===== The input =====

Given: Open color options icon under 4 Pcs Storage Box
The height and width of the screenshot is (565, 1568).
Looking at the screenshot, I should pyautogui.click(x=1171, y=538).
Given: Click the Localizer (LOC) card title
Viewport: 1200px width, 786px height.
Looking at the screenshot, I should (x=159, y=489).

=====
===== The input =====

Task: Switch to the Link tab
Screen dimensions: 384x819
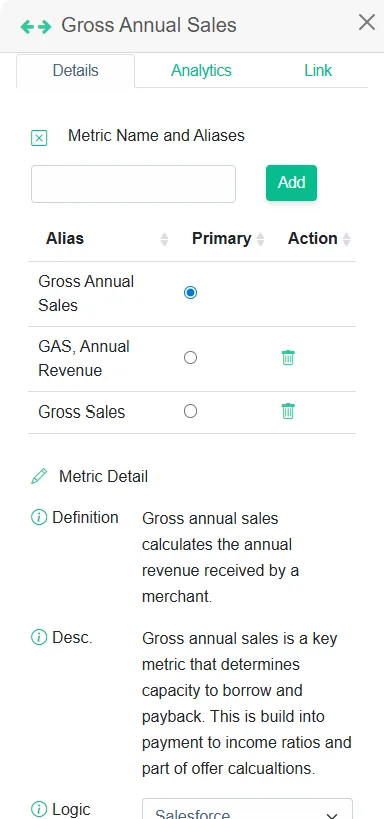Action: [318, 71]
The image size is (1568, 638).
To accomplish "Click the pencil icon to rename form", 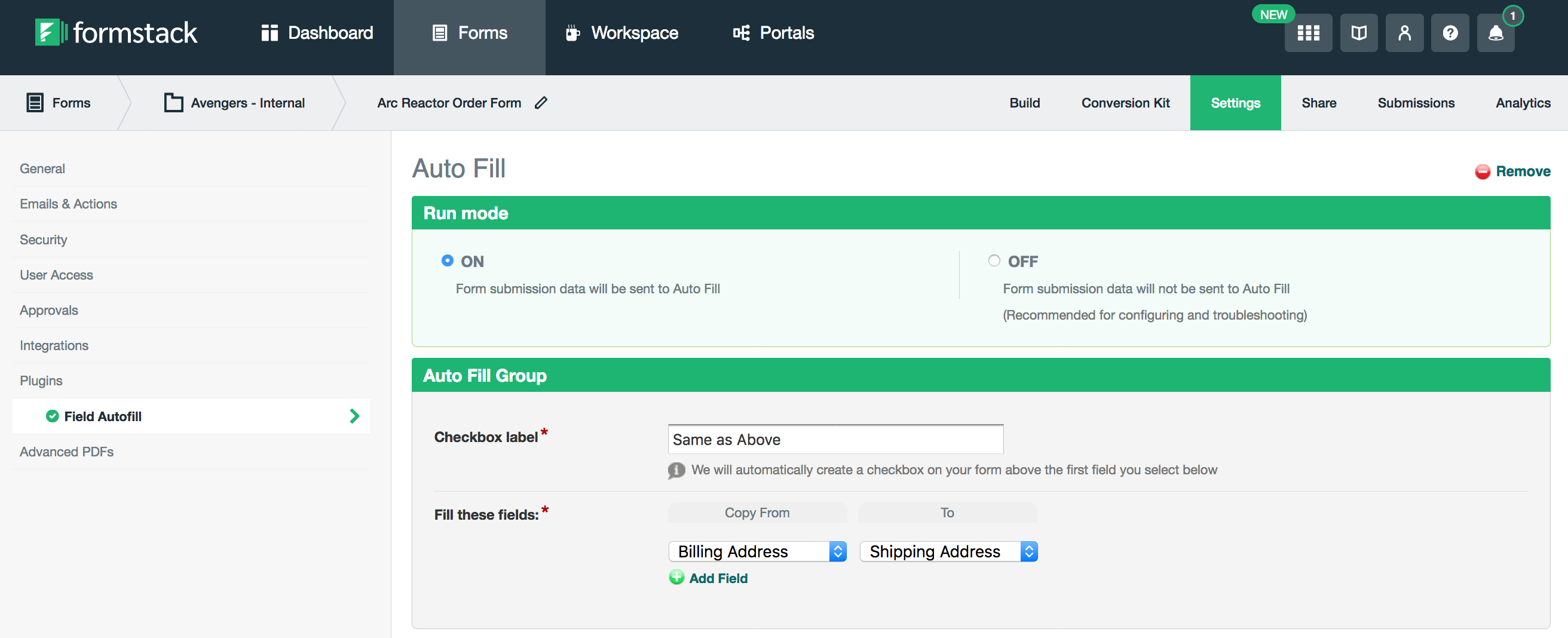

=====

▶ _Task item_:
Above are the records; return the lines in them from the one with "Task: Switch to the Link tab" to the one with "the pencil icon", inclusive, exactly and without images.

▶ _Result_:
Task: Switch to the Link tab
Screen dimensions: 384x819
Action: [318, 71]
The image size is (1568, 638).
To accomplish "Click the pencil icon to rename form", 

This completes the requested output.